Writing Good Shell Scripts
Table of Contents
1. Writing good shell scripts shell presentation
1.1. Why shell scripts?
I’m going to be honest, I can’t explain why writing shell scripts is useful, and why using good practices in shell scripts even better but I suspect if you are reading this then are aware of the benefits.
1.2. Bashisms and the POSIX shell
There are some bashisms to be aware of. /bin/sh is not bash. Bash is a
superset. I know we have talked about this but I have to mention it.
- there is no
functionkeyword in/bin/sh - There are no arrays…
- Just because two shells are standard compliant, doesn’t mean they will behave the same
- Bash in POSIX mode only guarantees POSIX code will work. It may not error when seeing Bash only syntax.
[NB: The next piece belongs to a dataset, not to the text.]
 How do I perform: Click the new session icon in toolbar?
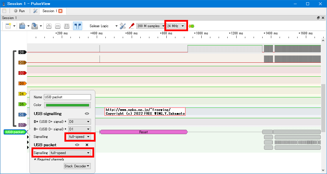point(8,26)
- The only way to know if your script is portable is to test it on another system
see more here: https://mywiki.wooledge.org/Bashism
1.3. Avoiding footguns
The shell is dated, and like much software from the 70s and 80s it assumes you the author are doing your due-diligence. This manifests in some strange ways, mostly around missing errors you wouldn’t expect. We can enable flags in our shell to make it stricter.
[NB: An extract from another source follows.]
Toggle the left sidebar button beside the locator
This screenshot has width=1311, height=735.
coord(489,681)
1.3.1. set -e or error on failure.
set -e is the first flag, which simply terminates the shell script if any
command returns non-zero (remember zero means success in the shell). If you
expect a command might fail and want to handle it manually you still can:
do-something || {
do-some-prep
do-something
}
1.3.2. set -u or undefined variables
Traditionally if you try to access a variable which does exist, the shell
will provide an empty string. this might be what you want to happen but
most likely you are expecting a variable to be set. set -u instructs the
shell to treat the access of undefined variables as an error.
1.3.3. set -o pipefail or not hiding errors
Say you have a string of commands foo | bar | baz, this will only “error”
if baz returns a non-zero value. This means that foo or bar could fail
and this would be silent, even with set -e. set -o pipefail ensures that
if any command in a pipeline fails, the whole pipeline is marked as an error
which can be bubbled up and handled.
1.3.4. Put it all together
We can put a single line at the top of our script: set -euo pipefail to
ensure all of these get set.
1.4. Using trap
intercepting signals is helpful, perhaps you want to log some telemetry, or at
the very least have some consistent error messages for your user. This can be
done very easily with trap.
# The following function will get run if we error
handler() {
echo "We ran into an error, call 207-876-5309 to report the issue"
}
trap handler ERR
If you want to use some bashisms, you can use $BASH_LINENO and $BASH_COMMAND
1.5. Treat it like a real programming language (with love ❤)
1.5.1. Use functions
It’s very easy to write a shell script simply as a list of commands we want to run. This can be true, but it can also obfuscate the structure of what we want to do. Suppose you are writing a script to scrape images from a website, and it you have thread broad steps: collection, processing, and naming. Each of these steps may consist of a large (and varying) number of commands, along with some setup for what we’re scraping and where to store things etc. It may feel easy to just dump all of the commands in a file in a row, maybe you add some comments saying which part is doing what maybe not.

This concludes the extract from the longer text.